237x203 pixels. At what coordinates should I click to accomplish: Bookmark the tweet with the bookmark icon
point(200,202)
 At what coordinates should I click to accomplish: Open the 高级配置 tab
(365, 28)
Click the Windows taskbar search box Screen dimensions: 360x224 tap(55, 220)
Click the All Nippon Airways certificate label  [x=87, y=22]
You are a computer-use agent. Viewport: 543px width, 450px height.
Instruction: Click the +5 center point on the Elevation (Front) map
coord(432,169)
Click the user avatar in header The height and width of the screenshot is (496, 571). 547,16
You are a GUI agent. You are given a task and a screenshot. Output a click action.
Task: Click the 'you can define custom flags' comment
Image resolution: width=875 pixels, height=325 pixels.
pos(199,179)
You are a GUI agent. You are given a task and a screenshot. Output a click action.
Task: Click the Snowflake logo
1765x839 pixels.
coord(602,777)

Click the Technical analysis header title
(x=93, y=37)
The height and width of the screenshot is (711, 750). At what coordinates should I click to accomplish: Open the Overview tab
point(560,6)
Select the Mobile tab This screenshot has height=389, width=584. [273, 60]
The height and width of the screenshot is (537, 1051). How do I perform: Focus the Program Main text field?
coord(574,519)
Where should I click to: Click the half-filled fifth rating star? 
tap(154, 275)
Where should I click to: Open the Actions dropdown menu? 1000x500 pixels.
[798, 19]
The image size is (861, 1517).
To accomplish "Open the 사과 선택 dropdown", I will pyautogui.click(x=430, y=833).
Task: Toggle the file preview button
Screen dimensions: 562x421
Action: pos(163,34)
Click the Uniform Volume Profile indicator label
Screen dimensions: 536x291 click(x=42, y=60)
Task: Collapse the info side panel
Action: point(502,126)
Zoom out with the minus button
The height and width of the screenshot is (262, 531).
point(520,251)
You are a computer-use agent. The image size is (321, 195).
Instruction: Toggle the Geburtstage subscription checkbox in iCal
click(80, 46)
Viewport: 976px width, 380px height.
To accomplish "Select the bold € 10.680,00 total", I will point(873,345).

• PROBLEM
In the records above, which lines hold the string "will"? Copy each one.

• EXERCISE OUTPUT
To accomplish "Open the 사과 선택 dropdown", I will pyautogui.click(x=430, y=833).
To accomplish "Select the bold € 10.680,00 total", I will point(873,345).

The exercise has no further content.